The key question, then, is how, if at all, will the policing status quo change in Toronto under the leadership of Demkiw? Some answers will be provided in December when Demkiw is sworn in as chief, at which time he’ll provide an outline of his priorities. But in the event those priorities have yet to be finalized, here are three objectives he should consider if meaningful change is truly on the agenda.

  • First, the number of people charged with criminal offences should be substantially reduced. Last year, 25,216 people were criminally charged by Toronto police officers. And among those individuals, several thousand were charged with offences such as theft under $5,000, shoplifting under $5,000, mischief, drug possession, and administration of justice offences (e.g. violating court orders pertaining to curfews, alcohol consumption, etc.). Indeed, of all the people charged in 2021, approximately 1-out-of-5 — 5,450 people — were charged with administrative offences.

Given that many persons charged in Toronto are charged for minor offences, given the well-documented harms visited upon individuals facing criminal charges and given that “department discretion” and “diversionary programs” are officially recognized reasons for not laying charges, Demkiw should formulate annual charge reduction targets as a measure of progressive organizational performance.

  • Second, “no knock” raids should be abolished. As revealed in recent work by journalists and academics, such raids — often characterized by the use of battering rams, stun grenades and overwhelming police firepower — are known to inflict lasting trauma on people (including young children) present in targeted dwellings. First-hand accounts of police brutality and gratuitous property destruction are common, and, most disturbingly, “no knock” raids sometimes result in police killing civilians.

Far from being necessary, these raids are done on the basis of choice; accordingly, they have ceased in certain jurisdictions. The Vancouver Police Department, for instance, conducts zero “no knock” raids whereas police in Toronto are estimated to perform 200 per year, many of which are directed at the residents of low-income, racialized communities.

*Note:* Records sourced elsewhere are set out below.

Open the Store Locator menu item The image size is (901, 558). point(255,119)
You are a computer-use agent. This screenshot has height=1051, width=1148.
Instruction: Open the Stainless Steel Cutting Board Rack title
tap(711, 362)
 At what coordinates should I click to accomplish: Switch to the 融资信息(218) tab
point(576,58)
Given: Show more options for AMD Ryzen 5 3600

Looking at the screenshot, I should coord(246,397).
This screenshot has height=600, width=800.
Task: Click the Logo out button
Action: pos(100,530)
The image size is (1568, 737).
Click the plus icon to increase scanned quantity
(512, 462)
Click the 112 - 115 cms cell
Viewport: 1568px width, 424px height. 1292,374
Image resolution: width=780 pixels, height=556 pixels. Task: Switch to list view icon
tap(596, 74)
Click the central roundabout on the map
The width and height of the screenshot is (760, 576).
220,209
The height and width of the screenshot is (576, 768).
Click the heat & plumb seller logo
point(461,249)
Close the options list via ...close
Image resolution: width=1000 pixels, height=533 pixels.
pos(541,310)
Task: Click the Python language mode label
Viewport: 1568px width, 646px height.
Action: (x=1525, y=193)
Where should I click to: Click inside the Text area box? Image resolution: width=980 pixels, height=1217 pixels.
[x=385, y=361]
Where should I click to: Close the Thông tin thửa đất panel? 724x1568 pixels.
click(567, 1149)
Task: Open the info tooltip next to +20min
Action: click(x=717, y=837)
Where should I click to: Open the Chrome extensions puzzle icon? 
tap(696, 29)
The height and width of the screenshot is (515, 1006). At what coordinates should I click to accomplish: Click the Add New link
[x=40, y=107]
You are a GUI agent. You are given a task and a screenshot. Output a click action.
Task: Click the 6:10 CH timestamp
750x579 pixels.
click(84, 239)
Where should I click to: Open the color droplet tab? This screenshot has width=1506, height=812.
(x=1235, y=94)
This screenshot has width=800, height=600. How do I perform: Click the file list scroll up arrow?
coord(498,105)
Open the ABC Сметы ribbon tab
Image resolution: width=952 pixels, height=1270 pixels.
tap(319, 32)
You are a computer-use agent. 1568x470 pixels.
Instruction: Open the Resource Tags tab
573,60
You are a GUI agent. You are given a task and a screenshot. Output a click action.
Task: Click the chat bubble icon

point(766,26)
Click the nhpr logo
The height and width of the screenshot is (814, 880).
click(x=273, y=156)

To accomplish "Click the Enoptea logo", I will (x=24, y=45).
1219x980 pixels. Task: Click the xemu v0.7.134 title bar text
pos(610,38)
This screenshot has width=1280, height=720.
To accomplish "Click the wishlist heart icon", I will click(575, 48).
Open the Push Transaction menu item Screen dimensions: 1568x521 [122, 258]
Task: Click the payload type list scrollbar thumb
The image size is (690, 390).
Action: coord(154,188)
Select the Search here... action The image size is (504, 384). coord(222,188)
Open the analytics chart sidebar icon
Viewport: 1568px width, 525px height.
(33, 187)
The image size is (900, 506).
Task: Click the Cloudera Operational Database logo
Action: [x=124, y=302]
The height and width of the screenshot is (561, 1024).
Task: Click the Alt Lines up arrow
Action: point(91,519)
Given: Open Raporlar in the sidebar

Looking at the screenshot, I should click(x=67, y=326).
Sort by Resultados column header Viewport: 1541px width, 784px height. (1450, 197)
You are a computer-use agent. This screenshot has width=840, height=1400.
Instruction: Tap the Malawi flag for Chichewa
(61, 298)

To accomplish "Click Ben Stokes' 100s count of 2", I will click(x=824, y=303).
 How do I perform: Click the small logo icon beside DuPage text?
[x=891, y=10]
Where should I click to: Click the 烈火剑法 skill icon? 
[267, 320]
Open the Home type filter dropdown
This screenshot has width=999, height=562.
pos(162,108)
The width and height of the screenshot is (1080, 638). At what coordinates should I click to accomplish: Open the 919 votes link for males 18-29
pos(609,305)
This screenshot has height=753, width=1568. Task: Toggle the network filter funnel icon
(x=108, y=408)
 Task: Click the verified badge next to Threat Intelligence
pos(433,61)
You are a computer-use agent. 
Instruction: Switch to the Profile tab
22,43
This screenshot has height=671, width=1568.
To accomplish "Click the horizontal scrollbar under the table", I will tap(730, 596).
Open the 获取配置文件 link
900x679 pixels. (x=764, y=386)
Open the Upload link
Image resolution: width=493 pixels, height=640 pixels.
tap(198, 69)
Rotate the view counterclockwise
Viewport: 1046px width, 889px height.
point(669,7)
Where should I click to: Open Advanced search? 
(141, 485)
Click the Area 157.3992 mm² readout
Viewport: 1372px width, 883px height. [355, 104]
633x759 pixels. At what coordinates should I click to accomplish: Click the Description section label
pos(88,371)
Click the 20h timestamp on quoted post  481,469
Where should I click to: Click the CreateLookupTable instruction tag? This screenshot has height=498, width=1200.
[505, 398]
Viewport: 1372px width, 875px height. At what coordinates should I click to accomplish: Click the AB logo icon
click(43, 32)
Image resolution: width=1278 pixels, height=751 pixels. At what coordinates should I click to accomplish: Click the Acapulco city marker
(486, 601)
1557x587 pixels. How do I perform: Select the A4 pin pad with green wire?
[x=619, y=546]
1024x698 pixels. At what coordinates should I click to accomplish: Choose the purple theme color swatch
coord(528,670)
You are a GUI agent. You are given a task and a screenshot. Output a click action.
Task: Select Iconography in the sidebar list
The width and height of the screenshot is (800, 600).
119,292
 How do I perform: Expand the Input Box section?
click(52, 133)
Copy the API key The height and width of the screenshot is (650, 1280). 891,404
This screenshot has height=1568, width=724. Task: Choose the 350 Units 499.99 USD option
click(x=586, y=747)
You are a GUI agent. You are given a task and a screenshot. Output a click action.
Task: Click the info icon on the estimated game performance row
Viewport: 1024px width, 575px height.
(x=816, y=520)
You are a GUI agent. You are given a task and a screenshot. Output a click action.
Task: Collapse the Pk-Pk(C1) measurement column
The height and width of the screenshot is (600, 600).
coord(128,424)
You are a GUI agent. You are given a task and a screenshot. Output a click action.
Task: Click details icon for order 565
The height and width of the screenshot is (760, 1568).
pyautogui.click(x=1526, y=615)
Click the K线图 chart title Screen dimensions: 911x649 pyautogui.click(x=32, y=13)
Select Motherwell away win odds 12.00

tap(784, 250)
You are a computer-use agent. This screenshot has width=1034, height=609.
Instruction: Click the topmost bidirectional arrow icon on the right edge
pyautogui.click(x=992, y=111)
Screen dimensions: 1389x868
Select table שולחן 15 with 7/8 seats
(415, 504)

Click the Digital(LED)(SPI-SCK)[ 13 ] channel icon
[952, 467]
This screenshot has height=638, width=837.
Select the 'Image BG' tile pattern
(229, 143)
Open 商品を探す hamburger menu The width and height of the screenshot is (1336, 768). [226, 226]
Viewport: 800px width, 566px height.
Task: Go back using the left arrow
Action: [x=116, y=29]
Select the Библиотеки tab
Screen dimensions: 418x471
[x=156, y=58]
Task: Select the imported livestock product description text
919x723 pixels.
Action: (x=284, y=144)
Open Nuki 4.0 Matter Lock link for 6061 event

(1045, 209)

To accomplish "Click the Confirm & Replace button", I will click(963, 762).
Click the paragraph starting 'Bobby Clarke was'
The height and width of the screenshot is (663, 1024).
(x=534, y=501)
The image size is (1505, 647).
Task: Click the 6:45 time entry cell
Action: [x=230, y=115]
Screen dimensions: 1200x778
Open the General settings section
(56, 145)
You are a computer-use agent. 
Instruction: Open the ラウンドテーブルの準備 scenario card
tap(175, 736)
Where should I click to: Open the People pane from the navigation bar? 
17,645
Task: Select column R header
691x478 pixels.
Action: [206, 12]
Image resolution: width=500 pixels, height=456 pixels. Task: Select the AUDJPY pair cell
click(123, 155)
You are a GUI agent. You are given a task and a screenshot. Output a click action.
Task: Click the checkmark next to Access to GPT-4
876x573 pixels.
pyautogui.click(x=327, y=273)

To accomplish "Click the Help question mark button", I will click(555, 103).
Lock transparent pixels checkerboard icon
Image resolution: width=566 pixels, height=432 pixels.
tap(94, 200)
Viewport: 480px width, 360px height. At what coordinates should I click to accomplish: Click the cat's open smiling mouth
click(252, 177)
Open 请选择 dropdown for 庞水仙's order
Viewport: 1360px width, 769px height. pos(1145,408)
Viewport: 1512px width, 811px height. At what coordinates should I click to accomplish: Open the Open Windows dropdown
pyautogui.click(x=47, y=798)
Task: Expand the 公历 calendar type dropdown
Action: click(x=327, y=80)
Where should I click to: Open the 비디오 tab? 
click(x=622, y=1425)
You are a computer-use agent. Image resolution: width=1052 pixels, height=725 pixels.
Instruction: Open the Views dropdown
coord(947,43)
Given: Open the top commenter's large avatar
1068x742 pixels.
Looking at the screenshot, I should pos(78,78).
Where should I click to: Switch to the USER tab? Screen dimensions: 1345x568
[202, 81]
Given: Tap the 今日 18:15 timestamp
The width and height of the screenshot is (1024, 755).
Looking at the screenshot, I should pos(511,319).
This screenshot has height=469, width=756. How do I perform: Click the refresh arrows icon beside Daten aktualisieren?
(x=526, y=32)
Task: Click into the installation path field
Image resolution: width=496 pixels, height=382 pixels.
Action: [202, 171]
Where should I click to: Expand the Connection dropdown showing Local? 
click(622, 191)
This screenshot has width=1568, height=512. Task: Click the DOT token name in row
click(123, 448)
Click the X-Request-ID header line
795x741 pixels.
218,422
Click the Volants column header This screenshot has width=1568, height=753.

  • Third, Toronto police should, after four decades, finally become a Charter-compliant organization. A recent Toronto Star investigation titled “Unchartered,” and produced with the assistance of Western University’s Hidden Racial Profiling Project, uncovered hundreds of cases across Canada in which judges found police responsible for serious Charter of Rights violations. Almost 100 cases involved Toronto police officers and, in response, the force announced that every case would be subject to review.

From an accountability standpoint, however, the results of the review might be underwhelming considering that Toronto police spokesperson Connie Osborne has said that a judicial finding of a Charter violation “does not in and of itself equate to misconduct.”

In any event, the vast majority of violations are never uncovered in courts so it will be up to Demkiw to prioritize a verifiable organization shift in accord the force’s claim to uphold “the rights and freedoms of all people.”

Notably, the usual official excuses for doing nothing — “those changes would requirement legislative amendments” or “our hands are tied by the collective agreement” — don’t apply to any of the above proposed priorities. Demkiw can take them up if he chooses; we’ll all find out in December when he officially becomes chief.